Psychology is profusely populated with poetry about pederasty. The witch-doctors uniformly agree that childhood experiences are formative ones and many of them even notice that how the culture and the individual understand and evaluate these experiences is often more important than the experiences themselves. It is our culture’s job to prepare us for the pleasant and unpleasant things which might happen to us in our lives and to help us adjust to and understand them when they do. A huge vacuum exists in our culture when it comes to having an agreed-upon mechanism to help people deal with the subject of sexual passage and initiation. Various religions handle it in different ways most having little relevance to modern lifestyles. Different cultures provide for different methods of courtship and sexual initiation. Jews think that 13 is a good age to be a man or a woman. Mexicans throw coming out parties for their girls when they are 15. States place the age of consent at variously between 12 and 18. It can be very confusing in the melting pot of a large American city where a Mormon teenager with two or three ‘sister-moms’ might be sitting in English class next to a Muslim girl whose family thinks that clitoral amputation is the best way to deal with youthful sexual urges.

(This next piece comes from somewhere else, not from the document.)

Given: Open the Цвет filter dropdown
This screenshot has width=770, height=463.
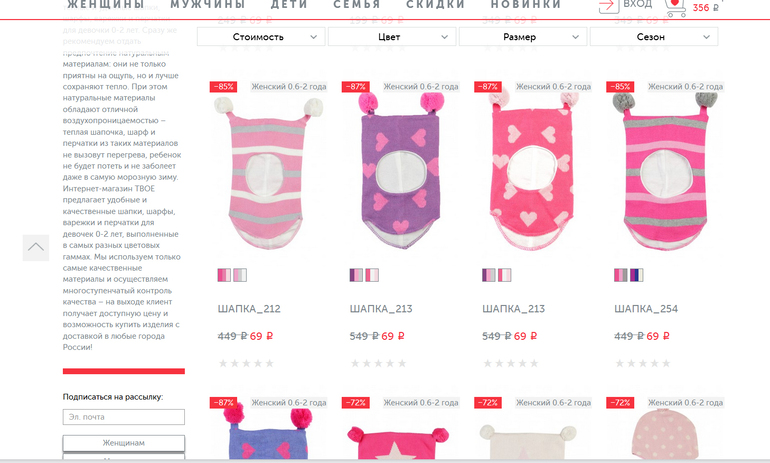Looking at the screenshot, I should 392,37.

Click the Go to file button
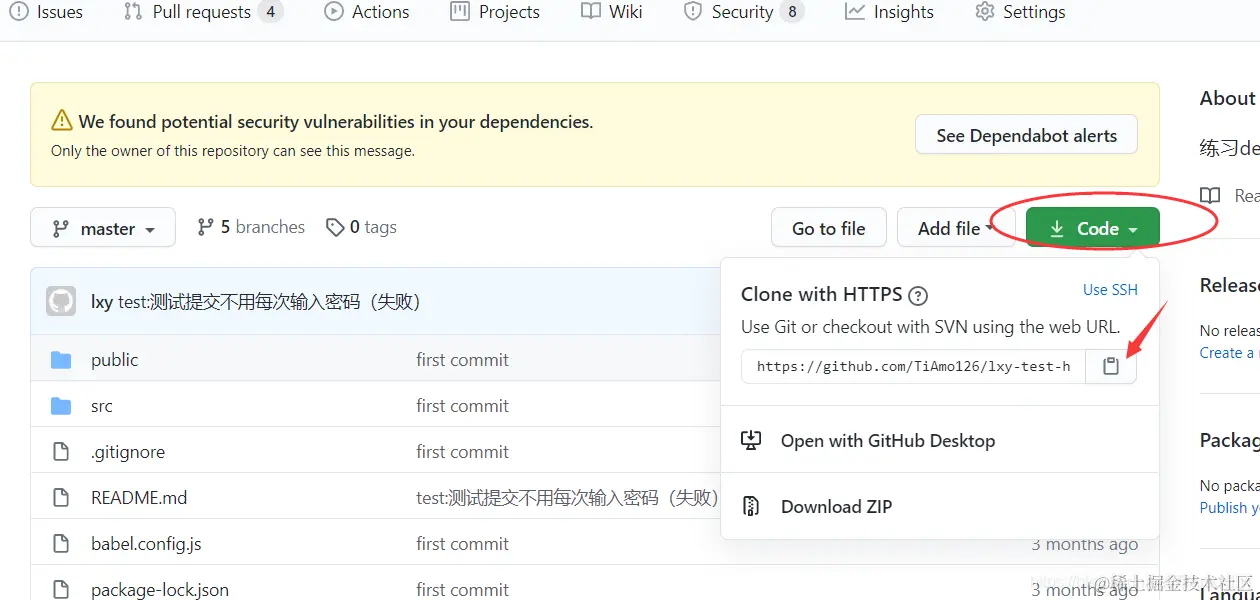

Aldous Huxley, in his utopian novel Island, recognizes the confusion and harm caused by social ambiguity when it comes to early sexuality and rites of passage and initiation. He proposes sort of a guided Montessori approach to sex education with children exploring and engaging in sex-play with each other. In his imaginary ideal world, young men were initiated to sex by an older woman and an older man brought the girls to womanhood. These were like witch-doctors or shaman-instructors who would properly teach the erotic techniques. Many primitive and tribal cultures use this method. I don’t know if that is a good way to do it or not, but anything is better than the emotional cage-fight and confusion factory that our current don’t ask, don’t tell system of sex education guarantees. We seem content to have the children learn about sex on the playground and in the multi-plexes rather than be guided in such a way as to prepare them for a fulfilling life. By denying them their sexual identities, we leave them defenseless to predation. If we have taught them that, ‘You are just a child and you aren’t capable of judgment and consent. You can’t think for yourself because you aren’t really a person yet,’ then we are setting them up for the predator who tells them it’s OK because I’m an adult and I say it is. Even a six-year-old who has been sensibly instructed and has the esteem that comes from understanding his personhood can say No to an out-of-line uncle or priest or teacher. And being able to say No has no meaning unless you can also say yes.